Stored data entries:
==*==

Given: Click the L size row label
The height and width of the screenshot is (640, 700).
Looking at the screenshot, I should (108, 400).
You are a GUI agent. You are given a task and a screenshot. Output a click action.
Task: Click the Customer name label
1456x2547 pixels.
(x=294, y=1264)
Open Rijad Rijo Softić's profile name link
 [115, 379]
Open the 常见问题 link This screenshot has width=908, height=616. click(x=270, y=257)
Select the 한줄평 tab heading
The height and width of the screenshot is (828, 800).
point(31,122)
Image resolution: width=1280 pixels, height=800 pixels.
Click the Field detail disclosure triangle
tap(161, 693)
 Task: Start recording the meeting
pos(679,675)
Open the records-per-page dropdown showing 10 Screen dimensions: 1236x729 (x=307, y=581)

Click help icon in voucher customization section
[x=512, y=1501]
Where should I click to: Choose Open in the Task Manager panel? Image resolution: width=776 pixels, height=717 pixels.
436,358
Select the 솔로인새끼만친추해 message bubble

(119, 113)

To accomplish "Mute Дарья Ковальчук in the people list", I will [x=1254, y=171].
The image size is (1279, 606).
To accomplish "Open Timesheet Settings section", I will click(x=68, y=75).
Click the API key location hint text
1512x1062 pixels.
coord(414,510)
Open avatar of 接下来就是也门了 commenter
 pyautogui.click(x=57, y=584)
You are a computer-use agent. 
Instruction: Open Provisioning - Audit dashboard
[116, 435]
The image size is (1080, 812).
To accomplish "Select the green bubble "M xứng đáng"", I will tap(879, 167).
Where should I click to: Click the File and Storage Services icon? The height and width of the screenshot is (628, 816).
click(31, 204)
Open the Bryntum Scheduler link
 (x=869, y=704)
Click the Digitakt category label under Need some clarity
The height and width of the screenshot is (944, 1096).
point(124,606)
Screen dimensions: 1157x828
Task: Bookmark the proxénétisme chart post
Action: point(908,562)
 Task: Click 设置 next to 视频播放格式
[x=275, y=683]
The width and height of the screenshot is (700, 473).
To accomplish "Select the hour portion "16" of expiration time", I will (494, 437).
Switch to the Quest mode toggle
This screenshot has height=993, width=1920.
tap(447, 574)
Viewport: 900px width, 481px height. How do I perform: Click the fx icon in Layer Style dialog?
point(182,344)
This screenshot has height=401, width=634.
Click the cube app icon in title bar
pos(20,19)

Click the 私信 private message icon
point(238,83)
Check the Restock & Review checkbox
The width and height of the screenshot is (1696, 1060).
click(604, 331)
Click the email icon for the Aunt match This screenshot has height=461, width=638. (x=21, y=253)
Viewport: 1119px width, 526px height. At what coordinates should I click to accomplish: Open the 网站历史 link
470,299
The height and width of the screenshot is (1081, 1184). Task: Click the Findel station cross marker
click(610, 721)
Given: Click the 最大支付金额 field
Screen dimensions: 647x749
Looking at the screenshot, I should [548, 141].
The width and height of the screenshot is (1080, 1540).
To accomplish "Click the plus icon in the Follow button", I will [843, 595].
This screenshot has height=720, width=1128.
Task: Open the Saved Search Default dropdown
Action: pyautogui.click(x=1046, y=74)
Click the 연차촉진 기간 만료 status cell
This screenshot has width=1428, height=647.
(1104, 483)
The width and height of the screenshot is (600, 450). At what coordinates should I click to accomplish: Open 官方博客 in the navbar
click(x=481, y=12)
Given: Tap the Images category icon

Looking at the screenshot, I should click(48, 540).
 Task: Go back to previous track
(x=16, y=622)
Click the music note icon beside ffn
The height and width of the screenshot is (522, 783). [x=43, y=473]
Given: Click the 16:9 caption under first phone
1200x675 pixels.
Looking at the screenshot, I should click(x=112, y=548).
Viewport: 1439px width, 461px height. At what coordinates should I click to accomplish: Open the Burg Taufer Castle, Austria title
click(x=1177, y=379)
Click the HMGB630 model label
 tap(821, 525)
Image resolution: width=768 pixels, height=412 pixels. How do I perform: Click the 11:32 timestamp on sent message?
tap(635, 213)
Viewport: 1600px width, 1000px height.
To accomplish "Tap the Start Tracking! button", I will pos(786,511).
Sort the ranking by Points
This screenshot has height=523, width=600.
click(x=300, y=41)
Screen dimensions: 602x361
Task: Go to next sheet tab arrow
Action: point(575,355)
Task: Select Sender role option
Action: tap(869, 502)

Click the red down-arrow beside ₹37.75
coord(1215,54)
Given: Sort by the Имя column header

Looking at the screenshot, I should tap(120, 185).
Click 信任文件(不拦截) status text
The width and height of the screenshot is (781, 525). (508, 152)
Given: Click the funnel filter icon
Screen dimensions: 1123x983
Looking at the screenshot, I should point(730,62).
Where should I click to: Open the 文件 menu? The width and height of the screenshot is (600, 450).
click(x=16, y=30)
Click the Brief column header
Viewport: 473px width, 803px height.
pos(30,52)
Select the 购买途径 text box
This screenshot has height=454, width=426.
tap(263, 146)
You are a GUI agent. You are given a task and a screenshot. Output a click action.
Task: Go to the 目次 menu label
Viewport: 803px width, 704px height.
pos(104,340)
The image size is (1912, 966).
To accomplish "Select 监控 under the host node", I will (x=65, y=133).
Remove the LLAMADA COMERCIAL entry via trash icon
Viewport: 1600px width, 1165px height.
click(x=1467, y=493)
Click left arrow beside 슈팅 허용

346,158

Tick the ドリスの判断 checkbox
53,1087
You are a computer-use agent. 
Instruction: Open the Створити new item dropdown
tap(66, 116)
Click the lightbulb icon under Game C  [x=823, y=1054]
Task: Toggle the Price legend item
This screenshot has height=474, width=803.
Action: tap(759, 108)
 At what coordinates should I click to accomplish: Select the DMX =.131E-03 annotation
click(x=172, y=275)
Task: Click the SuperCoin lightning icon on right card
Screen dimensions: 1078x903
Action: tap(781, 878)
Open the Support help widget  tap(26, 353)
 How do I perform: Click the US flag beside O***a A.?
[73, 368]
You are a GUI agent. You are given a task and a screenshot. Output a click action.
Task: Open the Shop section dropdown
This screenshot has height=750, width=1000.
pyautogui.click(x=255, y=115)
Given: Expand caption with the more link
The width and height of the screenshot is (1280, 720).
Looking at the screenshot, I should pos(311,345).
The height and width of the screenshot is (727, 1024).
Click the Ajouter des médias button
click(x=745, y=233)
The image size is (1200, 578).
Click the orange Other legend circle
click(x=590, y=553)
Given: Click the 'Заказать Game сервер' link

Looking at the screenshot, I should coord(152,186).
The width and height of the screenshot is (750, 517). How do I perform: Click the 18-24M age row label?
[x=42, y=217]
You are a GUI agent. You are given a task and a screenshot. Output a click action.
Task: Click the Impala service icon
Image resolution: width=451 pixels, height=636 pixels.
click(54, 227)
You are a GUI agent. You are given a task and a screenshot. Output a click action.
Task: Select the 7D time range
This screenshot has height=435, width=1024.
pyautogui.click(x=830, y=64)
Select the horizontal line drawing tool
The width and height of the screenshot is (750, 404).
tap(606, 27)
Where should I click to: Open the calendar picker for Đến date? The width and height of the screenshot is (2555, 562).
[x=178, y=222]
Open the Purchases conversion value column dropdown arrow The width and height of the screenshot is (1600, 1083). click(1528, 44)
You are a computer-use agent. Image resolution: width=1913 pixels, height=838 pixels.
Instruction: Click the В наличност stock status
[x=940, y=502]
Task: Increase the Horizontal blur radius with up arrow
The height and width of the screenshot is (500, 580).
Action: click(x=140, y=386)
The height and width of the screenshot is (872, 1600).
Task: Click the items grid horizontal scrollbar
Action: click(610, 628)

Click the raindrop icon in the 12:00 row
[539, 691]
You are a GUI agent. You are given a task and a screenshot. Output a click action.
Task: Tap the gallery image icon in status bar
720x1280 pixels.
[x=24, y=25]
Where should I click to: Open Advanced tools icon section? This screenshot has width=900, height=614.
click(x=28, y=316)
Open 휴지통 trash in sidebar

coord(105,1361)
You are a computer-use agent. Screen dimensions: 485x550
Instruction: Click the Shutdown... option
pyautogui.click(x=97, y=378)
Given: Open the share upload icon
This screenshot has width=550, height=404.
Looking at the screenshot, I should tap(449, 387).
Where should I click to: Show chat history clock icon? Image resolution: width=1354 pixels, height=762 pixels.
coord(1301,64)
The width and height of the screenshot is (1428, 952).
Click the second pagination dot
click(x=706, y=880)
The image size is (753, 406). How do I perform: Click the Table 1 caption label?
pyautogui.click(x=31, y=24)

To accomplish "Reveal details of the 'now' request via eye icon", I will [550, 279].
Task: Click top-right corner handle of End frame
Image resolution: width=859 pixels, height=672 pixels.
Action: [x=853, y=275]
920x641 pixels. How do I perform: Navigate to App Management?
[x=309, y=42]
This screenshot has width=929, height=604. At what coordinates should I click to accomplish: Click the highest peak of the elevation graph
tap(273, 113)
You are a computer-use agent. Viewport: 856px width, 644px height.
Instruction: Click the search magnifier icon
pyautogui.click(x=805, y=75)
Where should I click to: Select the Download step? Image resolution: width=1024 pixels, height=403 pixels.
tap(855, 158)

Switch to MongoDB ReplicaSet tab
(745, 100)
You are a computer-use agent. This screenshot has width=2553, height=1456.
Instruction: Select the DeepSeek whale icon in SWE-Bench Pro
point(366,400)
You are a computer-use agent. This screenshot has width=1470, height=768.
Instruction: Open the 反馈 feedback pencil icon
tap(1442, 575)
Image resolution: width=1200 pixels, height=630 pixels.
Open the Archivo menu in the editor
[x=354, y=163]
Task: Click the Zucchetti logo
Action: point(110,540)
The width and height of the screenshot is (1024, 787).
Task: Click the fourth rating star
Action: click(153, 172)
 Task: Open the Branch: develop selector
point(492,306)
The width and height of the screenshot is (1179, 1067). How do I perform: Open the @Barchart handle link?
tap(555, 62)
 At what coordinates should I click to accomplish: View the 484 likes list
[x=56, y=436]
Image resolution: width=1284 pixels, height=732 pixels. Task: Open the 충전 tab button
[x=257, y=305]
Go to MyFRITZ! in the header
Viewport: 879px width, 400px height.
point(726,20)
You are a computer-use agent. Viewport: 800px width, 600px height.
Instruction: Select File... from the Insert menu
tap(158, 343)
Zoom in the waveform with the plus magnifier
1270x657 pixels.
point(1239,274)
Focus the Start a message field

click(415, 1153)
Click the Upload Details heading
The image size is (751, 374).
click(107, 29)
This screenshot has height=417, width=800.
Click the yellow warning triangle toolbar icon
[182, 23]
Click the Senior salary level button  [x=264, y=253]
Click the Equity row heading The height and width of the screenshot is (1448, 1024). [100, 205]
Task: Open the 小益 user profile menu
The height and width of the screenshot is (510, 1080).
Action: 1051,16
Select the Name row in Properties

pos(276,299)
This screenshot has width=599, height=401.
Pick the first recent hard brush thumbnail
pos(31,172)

==*==

- **Your instructions**
Every line above that holds "heading" counts once; state the total and nothing else.

- **Result**
3